--- Start Stored records ---
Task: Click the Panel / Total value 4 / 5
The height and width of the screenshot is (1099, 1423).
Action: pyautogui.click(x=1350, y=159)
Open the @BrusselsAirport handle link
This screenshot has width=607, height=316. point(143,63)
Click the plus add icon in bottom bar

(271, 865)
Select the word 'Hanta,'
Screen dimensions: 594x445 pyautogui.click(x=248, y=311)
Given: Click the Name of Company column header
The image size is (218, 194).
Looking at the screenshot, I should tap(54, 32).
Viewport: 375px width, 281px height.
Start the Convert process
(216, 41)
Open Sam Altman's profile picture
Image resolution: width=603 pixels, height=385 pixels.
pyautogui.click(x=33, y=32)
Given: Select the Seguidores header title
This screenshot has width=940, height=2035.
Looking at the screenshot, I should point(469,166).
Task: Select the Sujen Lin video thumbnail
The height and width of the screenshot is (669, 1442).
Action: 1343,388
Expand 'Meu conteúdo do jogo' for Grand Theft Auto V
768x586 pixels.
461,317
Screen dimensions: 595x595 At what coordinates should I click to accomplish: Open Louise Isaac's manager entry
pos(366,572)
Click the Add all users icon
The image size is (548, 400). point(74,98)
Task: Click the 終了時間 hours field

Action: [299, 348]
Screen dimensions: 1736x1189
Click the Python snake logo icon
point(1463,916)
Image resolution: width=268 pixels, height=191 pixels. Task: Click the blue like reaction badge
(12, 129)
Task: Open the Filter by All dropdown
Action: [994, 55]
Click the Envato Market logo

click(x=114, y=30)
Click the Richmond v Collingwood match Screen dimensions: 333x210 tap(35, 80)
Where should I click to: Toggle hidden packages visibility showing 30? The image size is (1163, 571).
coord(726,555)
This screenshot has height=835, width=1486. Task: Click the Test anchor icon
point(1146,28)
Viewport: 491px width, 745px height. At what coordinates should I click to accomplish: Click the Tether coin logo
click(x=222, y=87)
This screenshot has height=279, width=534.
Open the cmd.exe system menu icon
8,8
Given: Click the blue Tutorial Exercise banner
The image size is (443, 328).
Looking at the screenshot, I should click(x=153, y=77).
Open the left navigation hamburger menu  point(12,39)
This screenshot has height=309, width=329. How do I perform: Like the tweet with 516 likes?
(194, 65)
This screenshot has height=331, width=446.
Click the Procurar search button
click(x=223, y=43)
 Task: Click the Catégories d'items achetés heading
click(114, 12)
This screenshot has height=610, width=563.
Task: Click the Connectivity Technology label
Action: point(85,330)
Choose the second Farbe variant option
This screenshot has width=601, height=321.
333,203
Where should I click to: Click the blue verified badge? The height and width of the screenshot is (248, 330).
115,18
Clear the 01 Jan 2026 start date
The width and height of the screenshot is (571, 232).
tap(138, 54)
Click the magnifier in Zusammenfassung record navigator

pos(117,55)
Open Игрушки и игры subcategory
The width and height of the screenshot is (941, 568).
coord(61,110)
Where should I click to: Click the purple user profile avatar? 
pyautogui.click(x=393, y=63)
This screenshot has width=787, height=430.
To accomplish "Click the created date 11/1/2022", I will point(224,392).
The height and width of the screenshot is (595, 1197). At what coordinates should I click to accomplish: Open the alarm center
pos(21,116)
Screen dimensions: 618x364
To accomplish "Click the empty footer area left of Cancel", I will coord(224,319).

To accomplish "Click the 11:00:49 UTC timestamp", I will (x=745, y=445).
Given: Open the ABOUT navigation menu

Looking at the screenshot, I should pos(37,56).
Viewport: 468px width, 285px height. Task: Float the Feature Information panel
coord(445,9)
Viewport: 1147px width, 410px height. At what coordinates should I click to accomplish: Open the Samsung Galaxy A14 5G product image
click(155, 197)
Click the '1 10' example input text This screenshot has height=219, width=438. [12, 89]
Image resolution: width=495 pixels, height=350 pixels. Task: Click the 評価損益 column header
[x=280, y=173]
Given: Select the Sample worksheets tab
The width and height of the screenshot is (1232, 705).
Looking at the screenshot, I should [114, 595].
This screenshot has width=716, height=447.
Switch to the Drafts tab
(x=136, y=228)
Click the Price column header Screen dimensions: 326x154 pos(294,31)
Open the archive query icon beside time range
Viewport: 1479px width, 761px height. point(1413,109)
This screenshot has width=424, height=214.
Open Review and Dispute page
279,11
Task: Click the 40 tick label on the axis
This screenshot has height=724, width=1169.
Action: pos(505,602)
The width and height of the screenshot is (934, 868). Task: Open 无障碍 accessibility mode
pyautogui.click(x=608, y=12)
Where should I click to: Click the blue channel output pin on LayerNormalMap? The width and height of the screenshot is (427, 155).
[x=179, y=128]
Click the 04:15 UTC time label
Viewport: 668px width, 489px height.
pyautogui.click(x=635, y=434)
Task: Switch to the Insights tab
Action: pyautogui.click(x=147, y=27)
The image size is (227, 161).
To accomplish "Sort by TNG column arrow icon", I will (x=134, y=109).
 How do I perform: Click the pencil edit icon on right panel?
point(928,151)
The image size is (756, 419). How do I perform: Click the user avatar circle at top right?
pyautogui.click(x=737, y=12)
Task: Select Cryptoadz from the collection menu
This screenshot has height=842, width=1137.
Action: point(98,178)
--- End Stored records ---
[What the task asks]: Convert these lines into a JSON list of strings, one string per line, omitting blank lines.

[The solution]:
[
  "Task: Click the Panel / Total value 4 / 5",
  "The height and width of the screenshot is (1099, 1423).",
  "Action: pyautogui.click(x=1350, y=159)",
  "Open the @BrusselsAirport handle link",
  "This screenshot has width=607, height=316. point(143,63)",
  "Click the plus add icon in bottom bar",
  "(271, 865)",
  "Select the word 'Hanta,'",
  "Screen dimensions: 594x445 pyautogui.click(x=248, y=311)",
  "Given: Click the Name of Company column header",
  "The image size is (218, 194).",
  "Looking at the screenshot, I should tap(54, 32).",
  "Viewport: 375px width, 281px height.",
  "Start the Convert process",
  "(216, 41)",
  "Open Sam Altman's profile picture",
  "Image resolution: width=603 pixels, height=385 pixels.",
  "pyautogui.click(x=33, y=32)",
  "Given: Select the Seguidores header title",
  "This screenshot has width=940, height=2035.",
  "Looking at the screenshot, I should point(469,166).",
  "Task: Select the Sujen Lin video thumbnail",
  "The height and width of the screenshot is (669, 1442).",
  "Action: 1343,388",
  "Expand 'Meu conteúdo do jogo' for Grand Theft Auto V",
  "768x586 pixels.",
  "461,317",
  "Screen dimensions: 595x595 At what coordinates should I click to accomplish: Open Louise Isaac's manager entry",
  "pos(366,572)",
  "Click the Add all users icon",
  "The image size is (548, 400). point(74,98)",
  "Task: Click the 終了時間 hours field",
  "Action: [299, 348]",
  "Screen dimensions: 1736x1189",
  "Click the Python snake logo icon",
  "point(1463,916)",
  "Image resolution: width=268 pixels, height=191 pixels. Task: Click the blue like reaction badge",
  "(12, 129)",
  "Task: Open the Filter by All dropdown",
  "Action: [994, 55]",
  "Click the Envato Market logo",
  "click(x=114, y=30)",
  "Click the Richmond v Collingwood match Screen dimensions: 333x210 tap(35, 80)",
  "Where should I click to: Toggle hidden packages visibility showing 30? The image size is (1163, 571).",
  "coord(726,555)",
  "This screenshot has height=835, width=1486. Task: Click the Test anchor icon",
  "point(1146,28)",
  "Viewport: 491px width, 745px height. At what coordinates should I click to accomplish: Click the Tether coin logo",
  "click(x=222, y=87)",
  "This screenshot has height=279, width=534.",
  "Open the cmd.exe system menu icon",
  "8,8",
  "Given: Click the blue Tutorial Exercise banner",
  "The image size is (443, 328).",
  "Looking at the screenshot, I should click(x=153, y=77).",
  "Open the left navigation hamburger menu  point(12,39)",
  "This screenshot has height=309, width=329. How do I perform: Like the tweet with 516 likes?",
  "(194, 65)",
  "This screenshot has height=331, width=446.",
  "Click the Procurar search button",
  "click(x=223, y=43)",
  " Task: Click the Catégories d'items achetés heading",
  "click(114, 12)",
  "This screenshot has height=610, width=563.",
  "Task: Click the Connectivity Technology label",
  "Action: point(85,330)",
  "Choose the second Farbe variant option",
  "This screenshot has width=601, height=321.",
  "333,203",
  "Where should I click to: Click the blue verified badge? The height and width of the screenshot is (248, 330).",
  "115,18",
  "Clear the 01 Jan 2026 start date",
  "The width and height of the screenshot is (571, 232).",
  "tap(138, 54)",
  "Click the magnifier in Zusammenfassung record navigator",
  "pos(117,55)",
  "Open Игрушки и игры subcategory",
  "The width and height of the screenshot is (941, 568).",
  "coord(61,110)",
  "Where should I click to: Click the purple user profile avatar? ",
  "pyautogui.click(x=393, y=63)",
  "This screenshot has width=787, height=430.",
  "To accomplish \"Click the created date 11/1/2022\", I will point(224,392).",
  "The height and width of the screenshot is (595, 1197). At what coordinates should I click to accomplish: Open the alarm center",
  "pos(21,116)",
  "Screen dimensions: 618x364",
  "To accomplish \"Click the empty footer area left of Cancel\", I will coord(224,319).",
  "To accomplish \"Click the 11:00:49 UTC timestamp\", I will (x=745, y=445).",
  "Given: Open the ABOUT navigation menu",
  "Looking at the screenshot, I should pos(37,56).",
  "Viewport: 468px width, 285px height. Task: Float the Feature Information panel",
  "coord(445,9)",
  "Viewport: 1147px width, 410px height. At what coordinates should I click to accomplish: Open the Samsung Galaxy A14 5G product image",
  "click(155, 197)",
  "Click the '1 10' example input text This screenshot has height=219, width=438. [12, 89]",
  "Image resolution: width=495 pixels, height=350 pixels. Task: Click the 評価損益 column header",
  "[x=280, y=173]",
  "Given: Select the Sample worksheets tab",
  "The width and height of the screenshot is (1232, 705).",
  "Looking at the screenshot, I should [114, 595].",
  "This screenshot has width=716, height=447.",
  "Switch to the Drafts tab",
  "(x=136, y=228)",
  "Click the Price column header Screen dimensions: 326x154 pos(294,31)",
  "Open the archive query icon beside time range",
  "Viewport: 1479px width, 761px height. point(1413,109)",
  "This screenshot has width=424, height=214.",
  "Open Review and Dispute page",
  "279,11",
  "Task: Click the 40 tick label on the axis",
  "This screenshot has height=724, width=1169.",
  "Action: pos(505,602)",
  "The width and height of the screenshot is (934, 868). Task: Open 无障碍 accessibility mode",
  "pyautogui.click(x=608, y=12)",
  "Where should I click to: Click the blue channel output pin on LayerNormalMap? The width and height of the screenshot is (427, 155).",
  "[x=179, y=128]",
  "Click the 04:15 UTC time label",
  "Viewport: 668px width, 489px height.",
  "pyautogui.click(x=635, y=434)",
  "Task: Switch to the Insights tab",
  "Action: pyautogui.click(x=147, y=27)",
  "The image size is (227, 161).",
  "To accomplish \"Sort by TNG column arrow icon\", I will (x=134, y=109).",
  " How do I perform: Click the pencil edit icon on right panel?",
  "point(928,151)",
  "The image size is (756, 419). How do I perform: Click the user avatar circle at top right?",
  "pyautogui.click(x=737, y=12)",
  "Task: Select Cryptoadz from the collection menu",
  "This screenshot has height=842, width=1137.",
  "Action: point(98,178)"
]